Management of Dog Bite Puncture Wound to the Palm
Do not close this puncture wound to the hand—leave it open, irrigate thoroughly, provide prophylactic antibiotics with amoxicillin-clavulanate, and update tetanus immunization. 1, 2
Wound Closure Decision
Primary closure is contraindicated for puncture wounds to the hand.
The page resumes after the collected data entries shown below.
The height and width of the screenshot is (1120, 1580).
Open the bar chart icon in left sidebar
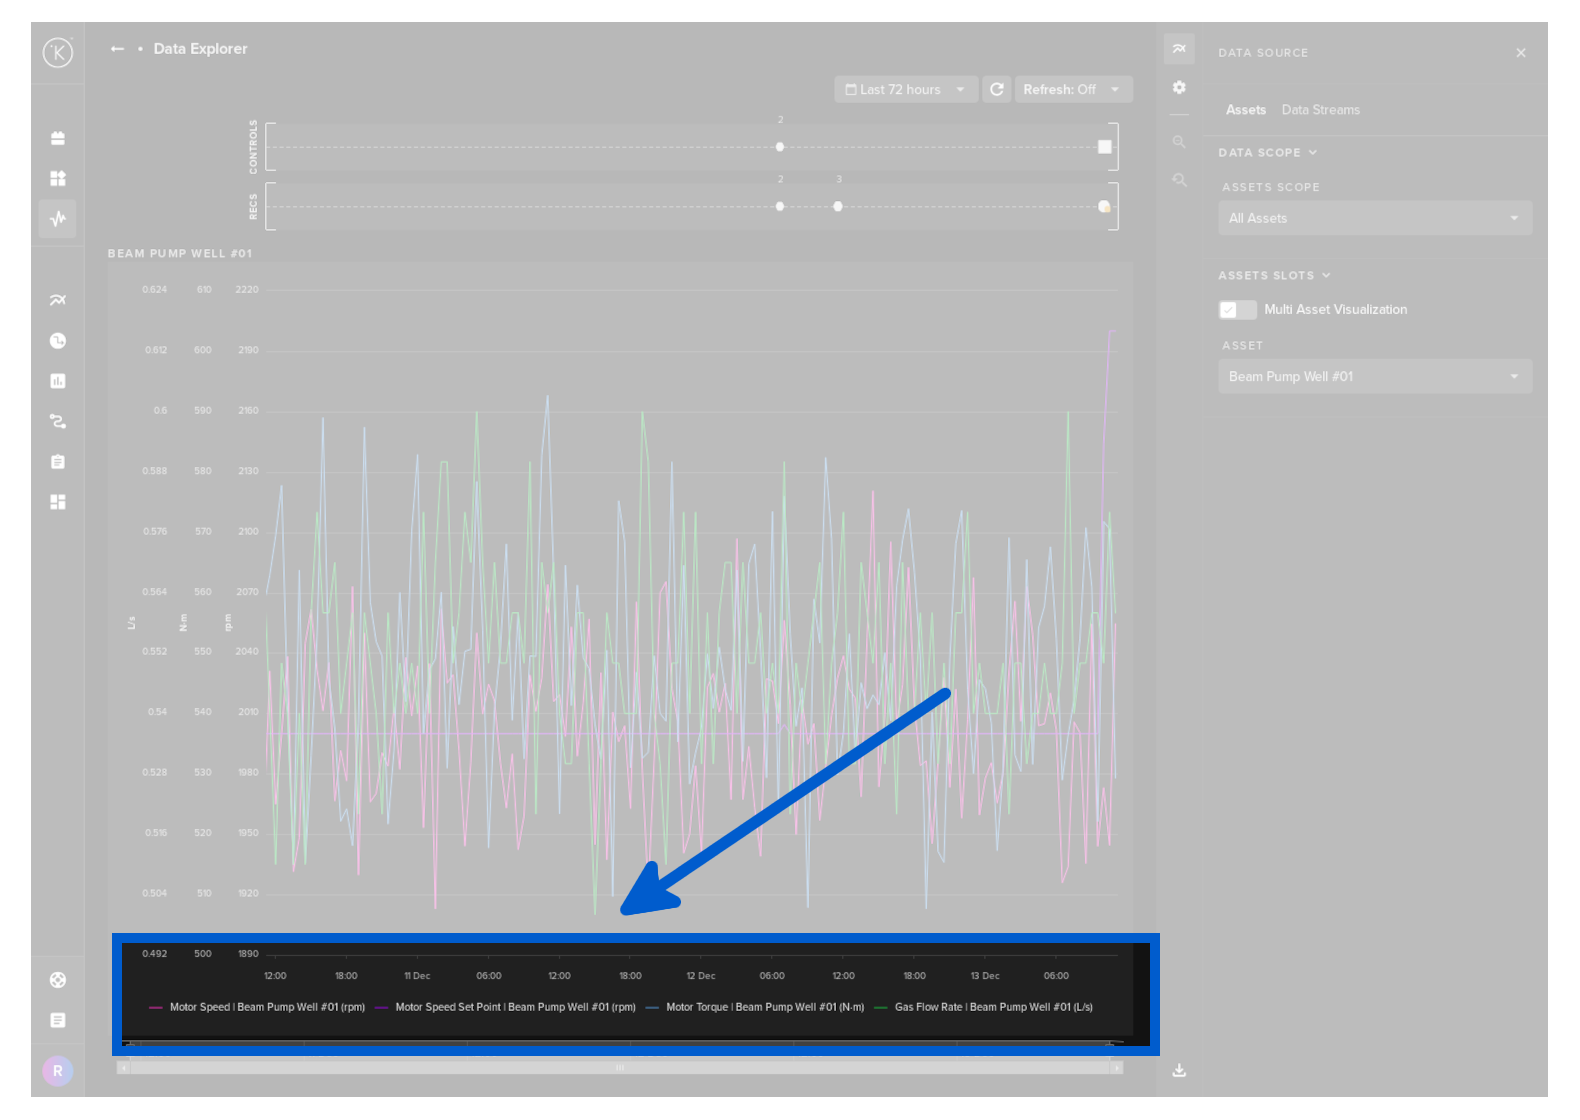58,381
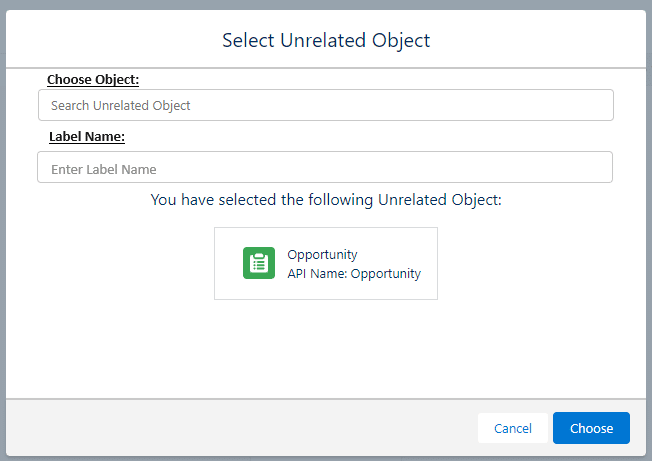Click the green Opportunity clipboard icon

259,263
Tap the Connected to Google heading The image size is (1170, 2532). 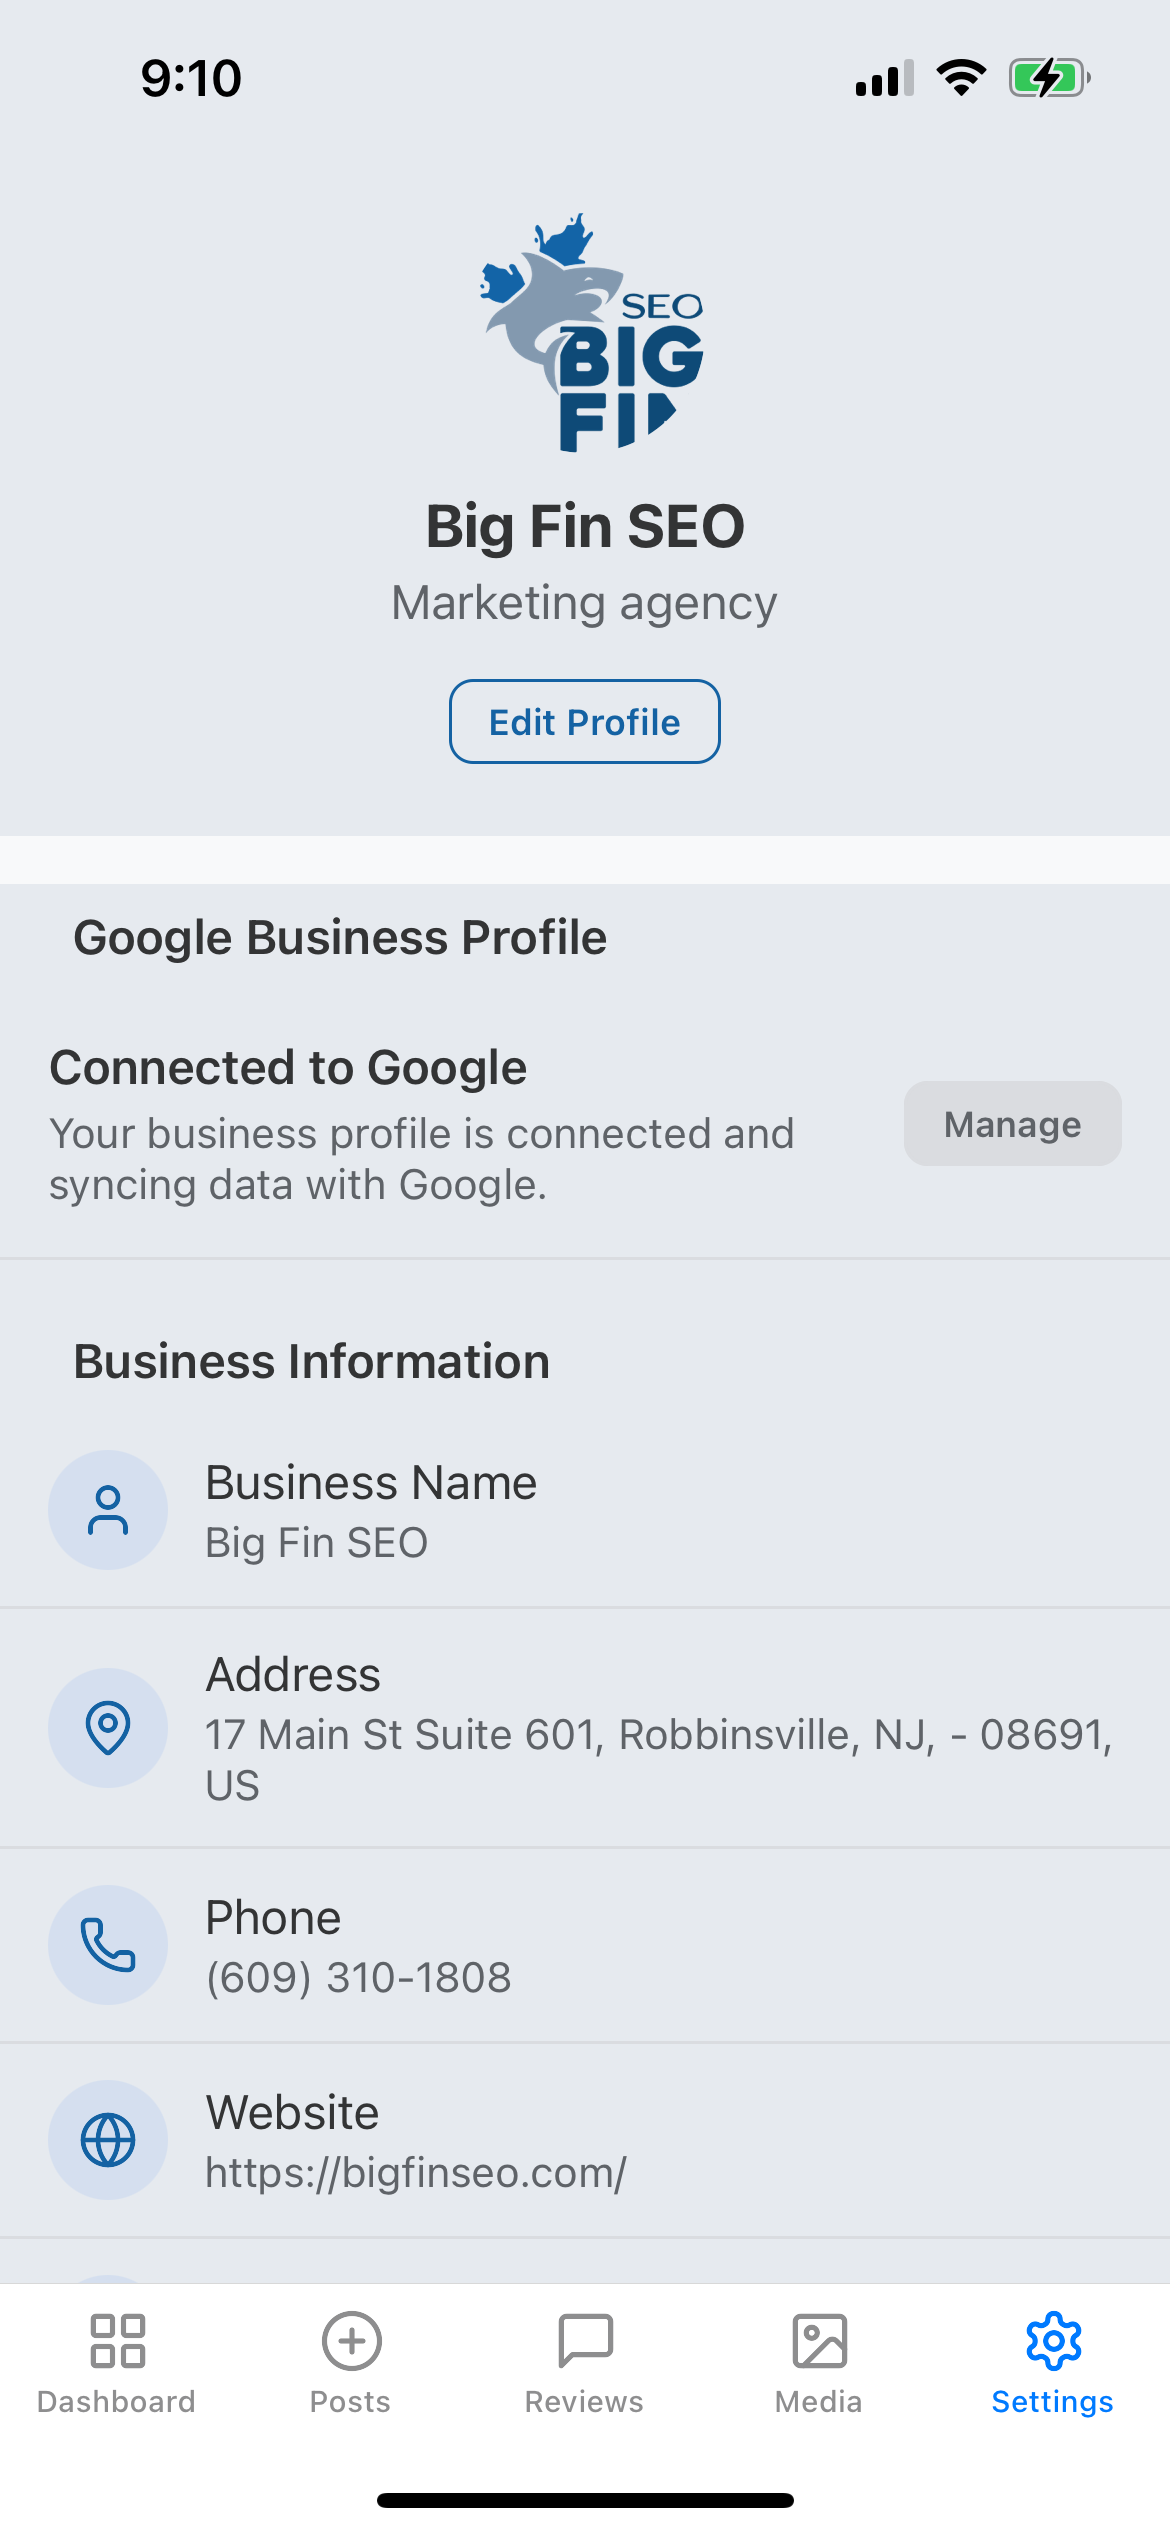click(x=288, y=1067)
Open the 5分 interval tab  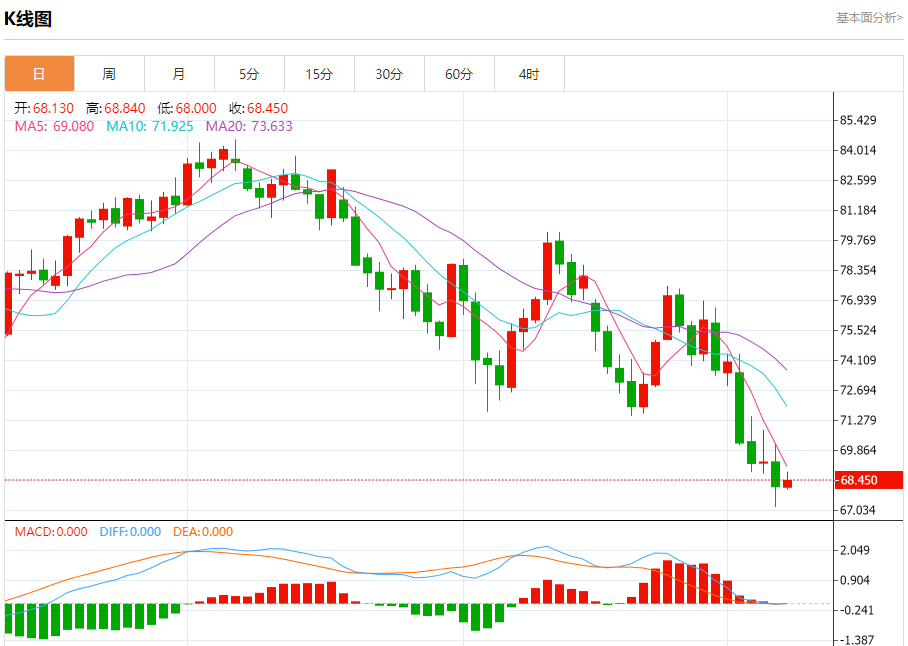[250, 74]
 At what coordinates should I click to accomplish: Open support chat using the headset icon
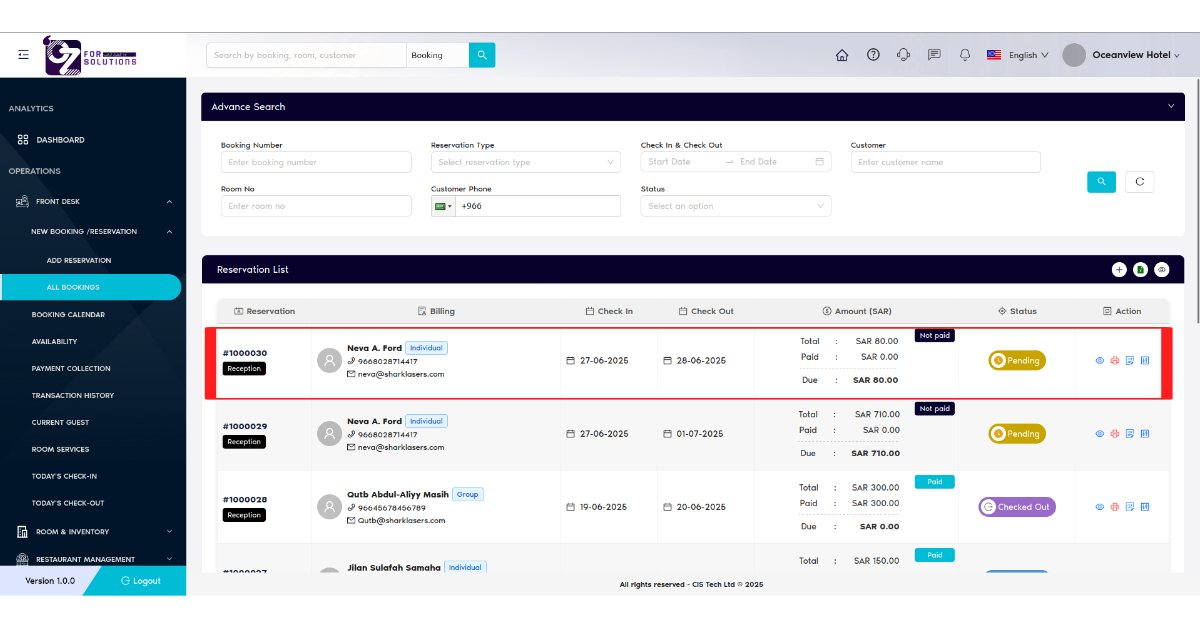coord(903,55)

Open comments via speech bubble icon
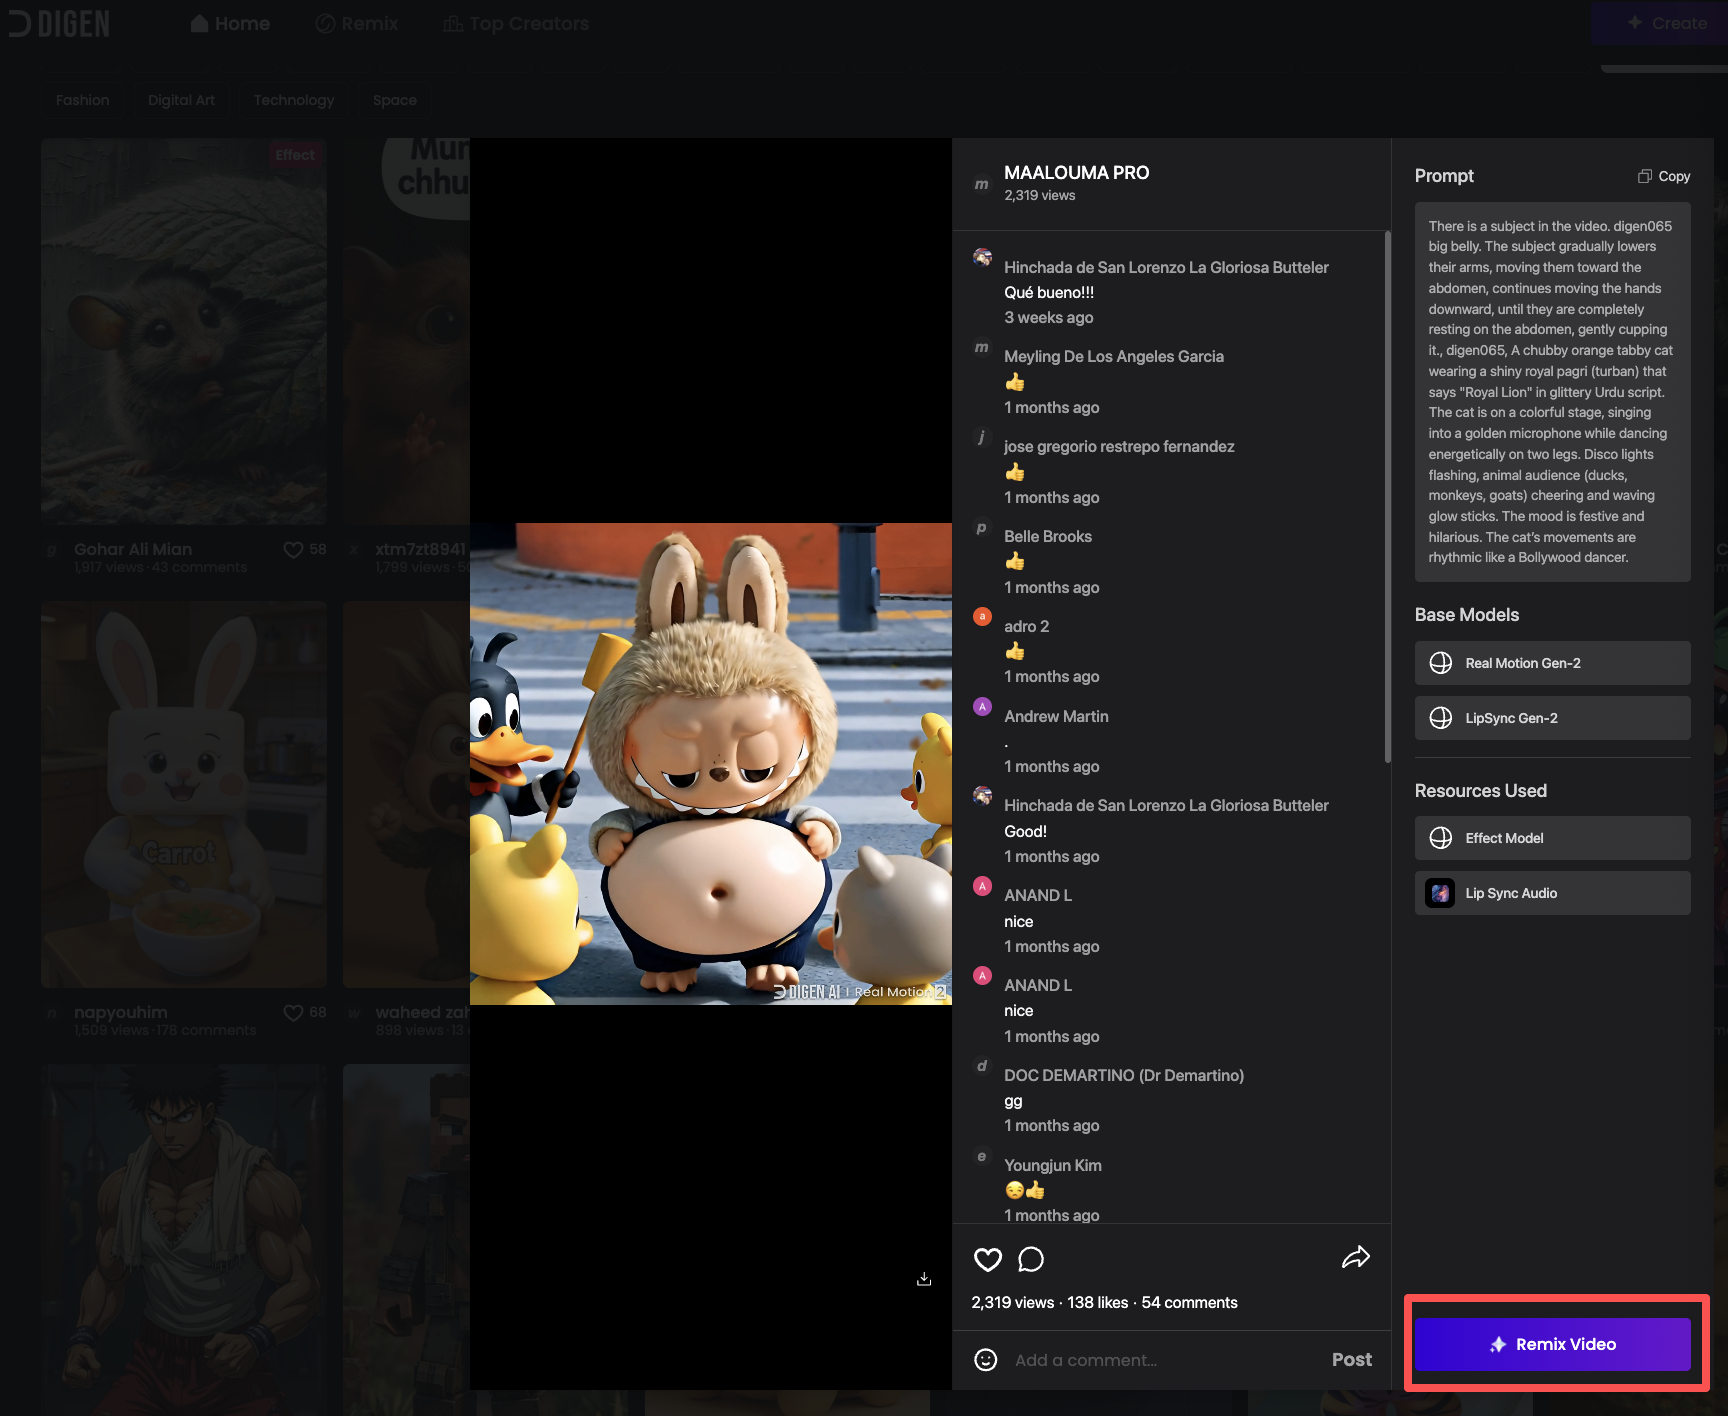tap(1030, 1259)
The IDSA guidelines explicitly state that puncture wounds should not be closed, and hand wounds carry a higher infection rate than other locations when closed. 1 This is critical because:
- Puncture wounds are independent predictors of infection with an odds ratio of 4.1 3
- Hand location is the highest-risk anatomical site for serious complications 4, 2
- Closing wounds of the hand may be associated with infection rates higher than other locations 1
Immediate Wound Management
Copious irrigation with sterile normal saline using a 20-mL or larger syringe is essential. 2, 5 The wound management algorithm includes:
- Thorough cleansing with soap and water, followed by irrigation with normal saline 1, 2
- Exploration for tendon, bone, or joint capsule penetration—critical in palmar hand wounds 2, 5
- Debridement of any necrotic tissue if present 4, 2
- Assessment for foreign bodies 2, 5
Antibiotic Prophylaxis
Prophylactic antibiotics are strongly indicated because this meets multiple high-risk criteria: hand location, puncture wound, and presentation within 24 hours. 2, 3
First-Line Antibiotic Choice:
- Amoxicillin-clavulanate 875/125 mg twice daily for 7-10 days 2, 5
- This provides coverage against the polymicrobial flora typical of dog bites: Pasteurella species (50%), Staphylococcus aureus (40%), Streptococcus species (40%), and anaerobes 2
Alternative Options (if penicillin allergy):
- Doxycycline (excellent activity against Pasteurella multocida) 2
- Moxifloxacin as monotherapy 2
- Clindamycin plus a fluoroquinolone 2
Critical Pitfall to Avoid:
Never use first-generation cephalosporins, macrolides, or penicillinase-resistant penicillins alone—they have poor activity against Pasteurella multocida, which is present in 50% of dog bite wounds. 2
Tetanus Prophylaxis
Administer tetanus toxoid if the patient has not received vaccination within 10 years; Tdap is preferred over Td if not previously given. 1, 2 For dirty wounds like dog bites, a booster is indicated if >5 years has elapsed since the last dose. 1
Rabies Consideration
Assess rabies risk and consult local health officials. 1, 2 If the dog cannot be observed for 10 days or is stray/unwanted, postexposure prophylaxis with immune globulin and vaccination on days 0,3,7, and 14 may be indicated. 1, 5
Follow-Up and Red Flags
Instruct the patient to return immediately if any of the following develop: 4
- Increasing pain, swelling, or redness
- Purulent drainage
- Fever or chills
- Decreased range of motion of fingers or wrist
- Lymphadenopathy
Hand wounds warrant particularly close monitoring because they can lead to serious complications including tenosynovitis, septic arthritis, or osteomyelitis requiring 3-6 weeks of antibiotics. 2, 6
Common Pitfall
The infection rate for puncture wounds that are not closed is only 2.6%, but this increases dramatically to 5.2% overall when wounds are inappropriately managed. 3 The combination of puncture wound morphology and wound closure increases infection risk with an odds ratio of 3.1 for closure alone. 3 Therefore, leaving this palmar puncture wound open is the single most important decision to prevent infectious complications.